### Source information
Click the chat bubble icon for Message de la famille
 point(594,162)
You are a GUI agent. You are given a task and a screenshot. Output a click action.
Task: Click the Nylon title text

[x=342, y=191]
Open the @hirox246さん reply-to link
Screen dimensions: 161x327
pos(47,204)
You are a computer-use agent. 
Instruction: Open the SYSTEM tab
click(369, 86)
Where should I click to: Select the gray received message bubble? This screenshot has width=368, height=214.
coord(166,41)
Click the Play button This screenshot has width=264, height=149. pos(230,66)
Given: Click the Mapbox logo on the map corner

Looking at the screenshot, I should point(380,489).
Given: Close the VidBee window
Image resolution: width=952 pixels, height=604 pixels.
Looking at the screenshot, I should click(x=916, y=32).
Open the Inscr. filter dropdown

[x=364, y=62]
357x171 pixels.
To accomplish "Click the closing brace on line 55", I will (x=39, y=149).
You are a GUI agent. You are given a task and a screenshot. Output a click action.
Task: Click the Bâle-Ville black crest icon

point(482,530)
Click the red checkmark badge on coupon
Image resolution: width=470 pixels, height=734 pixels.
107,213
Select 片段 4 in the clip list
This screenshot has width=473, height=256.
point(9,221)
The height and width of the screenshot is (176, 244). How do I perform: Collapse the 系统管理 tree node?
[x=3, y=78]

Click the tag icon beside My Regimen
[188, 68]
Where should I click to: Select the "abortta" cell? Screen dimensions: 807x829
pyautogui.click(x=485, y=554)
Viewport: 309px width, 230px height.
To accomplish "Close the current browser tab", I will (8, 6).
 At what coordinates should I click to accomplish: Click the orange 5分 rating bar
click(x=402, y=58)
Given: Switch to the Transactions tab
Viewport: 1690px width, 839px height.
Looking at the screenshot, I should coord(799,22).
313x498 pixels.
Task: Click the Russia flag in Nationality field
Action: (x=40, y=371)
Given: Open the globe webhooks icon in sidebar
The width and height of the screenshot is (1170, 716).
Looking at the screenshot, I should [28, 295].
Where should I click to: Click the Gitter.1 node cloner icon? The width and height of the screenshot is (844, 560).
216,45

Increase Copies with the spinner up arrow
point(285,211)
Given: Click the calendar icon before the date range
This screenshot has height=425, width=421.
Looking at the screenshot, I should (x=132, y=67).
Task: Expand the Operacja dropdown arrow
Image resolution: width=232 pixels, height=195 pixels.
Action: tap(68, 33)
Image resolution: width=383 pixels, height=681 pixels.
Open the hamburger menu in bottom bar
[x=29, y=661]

### How to complete this task
Transcribe every line above, character for character.

### Task output
Click the chat bubble icon for Message de la famille
 point(594,162)
You are a GUI agent. You are given a task and a screenshot. Output a click action.
Task: Click the Nylon title text

[x=342, y=191]
Open the @hirox246さん reply-to link
Screen dimensions: 161x327
pos(47,204)
You are a computer-use agent. 
Instruction: Open the SYSTEM tab
click(369, 86)
Where should I click to: Select the gray received message bubble? This screenshot has width=368, height=214.
coord(166,41)
Click the Play button This screenshot has width=264, height=149. pos(230,66)
Given: Click the Mapbox logo on the map corner

Looking at the screenshot, I should point(380,489).
Given: Close the VidBee window
Image resolution: width=952 pixels, height=604 pixels.
Looking at the screenshot, I should click(x=916, y=32).
Open the Inscr. filter dropdown

[x=364, y=62]
357x171 pixels.
To accomplish "Click the closing brace on line 55", I will (x=39, y=149).
You are a GUI agent. You are given a task and a screenshot. Output a click action.
Task: Click the Bâle-Ville black crest icon

point(482,530)
Click the red checkmark badge on coupon
Image resolution: width=470 pixels, height=734 pixels.
107,213
Select 片段 4 in the clip list
This screenshot has width=473, height=256.
point(9,221)
The height and width of the screenshot is (176, 244). How do I perform: Collapse the 系统管理 tree node?
[x=3, y=78]

Click the tag icon beside My Regimen
[188, 68]
Where should I click to: Select the "abortta" cell? Screen dimensions: 807x829
pyautogui.click(x=485, y=554)
Viewport: 309px width, 230px height.
To accomplish "Close the current browser tab", I will (8, 6).
 At what coordinates should I click to accomplish: Click the orange 5分 rating bar
click(x=402, y=58)
Given: Switch to the Transactions tab
Viewport: 1690px width, 839px height.
Looking at the screenshot, I should coord(799,22).
313x498 pixels.
Task: Click the Russia flag in Nationality field
Action: (x=40, y=371)
Given: Open the globe webhooks icon in sidebar
The width and height of the screenshot is (1170, 716).
Looking at the screenshot, I should [28, 295].
Where should I click to: Click the Gitter.1 node cloner icon? The width and height of the screenshot is (844, 560).
216,45

Increase Copies with the spinner up arrow
point(285,211)
Given: Click the calendar icon before the date range
This screenshot has height=425, width=421.
Looking at the screenshot, I should (x=132, y=67).
Task: Expand the Operacja dropdown arrow
Image resolution: width=232 pixels, height=195 pixels.
Action: tap(68, 33)
Image resolution: width=383 pixels, height=681 pixels.
Open the hamburger menu in bottom bar
[x=29, y=661]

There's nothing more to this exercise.